Deeper than diversity training
Yesterday morning, three dozen people gathered for a breakfast of oatmeal, donuts, fruit, granola bars, and cold cereal. The location was Living Springs Community Church in Glenwood, Illinois. The event was a program called Breakfast Club.
Breakfast Club is a program sponsored by the Building Bridges ministry of Living Springs, a ministry I co-lead with Jamieson Clay. Our vision statement reads: “Building Bridges helps people on earth prepare for the multi-cultural reality of heaven as described in Reveleation 7:9.” Throughout the years, the Building Bridges team has organized a variety of events that allow people of different ethnic backgrounds to learn about each other and celebrate their differences. Our annual Taste of Reconciliation is a community-wide celebration involving hundreds of people, dozens of different ethnic dishes, and a praise service that includes participants from churches throughout Chicago’s south suburbs.

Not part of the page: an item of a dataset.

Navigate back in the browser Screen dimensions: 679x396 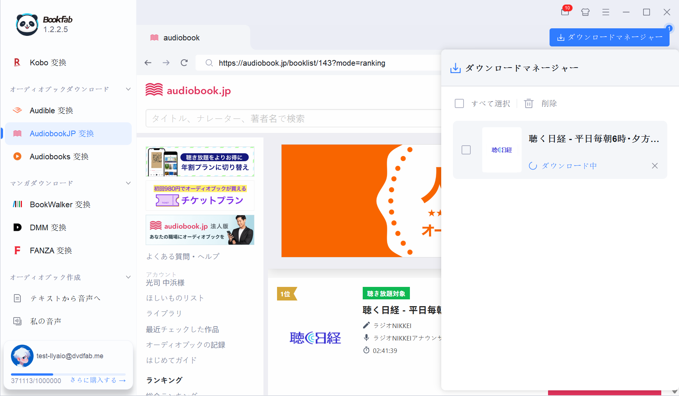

It is good to have opportunities to rub shoulders with people who don’t look like you, but overcoming racism requires a deeper commitment. So when the Building Bridges ministry learned about the Breakfast Club program, we were eager to try it.
The purpose of Breakfast Club is to create a safe environment where people of different ethnicities can develop a relationship in which they can ask difficult questions and receive grace from each other. The program matches up two people of different cultural backgrounds and equips them to meet monthly for a meal and conversation. Each month, participants receive a handout with five or six questions to discuss. The questions are intended to help people from different backgrounds learn what makes them different and what makes them similar.
Ground rules
At yesterday’s kick-off breakfast, we spent a significant amount of time reviewing the “Ground Rules” for the program:
- Commit to keeping the conversation confidential.
- Commit to meeting monthly for the whole year.
- Commit to being honest, not necessarily polite. (This one drew audible expressions of “Hmmm” from the group.)
- Commit to openly listening to your partner.
- Commit to praying with and for each other.
- Commit to speaking for yourself, not your race. (This one also elicited an audible reaction.)
When an African-American woman confessed she had trouble being completely honest—because she had been raised to be polite and not express herself when something was bothering her—a number of people agreed, and a spirited discussion ensued. In the end, the group agreed that:
- Being honest and being polite do not have to be mutually exclusive.
- Complete honesty takes time to develop; as trust within a relationship grows, honesty grows too.
- Extending grace to each other means (1) not being quick to take offense, and (2) being quick to apologize when you have offended, even if unintentionally.
After about 30 minutes of discussion in the large-group setting, people who were there with their partners were given the opportunity to meet one-on-one and work through the first month’s handout. People whose partners were not at the meeting had the option of gathering with a group of other “un-partnered” people and working through the questions together.
Taking a bite out of racism
It really was a wonderful kick-off for this year’s Breakfast Club. I was impressed with the level of participation, particularly from people who are new to the program—and new to each other! These people showed extraordinary courage in their willingness to be paired with someone they had never met. They showed gracious confidence in expressing themselves publicly on a sensitive topic. And they showed supportive acceptance as a group, with affirmative nods for whoever was speaking at the moment. The spirit of grace was almost tangible.
I’m looking forward to a wonderful year of learning and growth. And I hope to post occasional updates here throughout the year, so you can track our progress in this journey of discovery and healing.
If you have been involved in Breakfast Club or a similar program somewhere, I would love to hear your opinions about the value of such a concept. Can 12 meals and 12 conversations really make a difference? Is this a reasonable way to take a bite out of racism?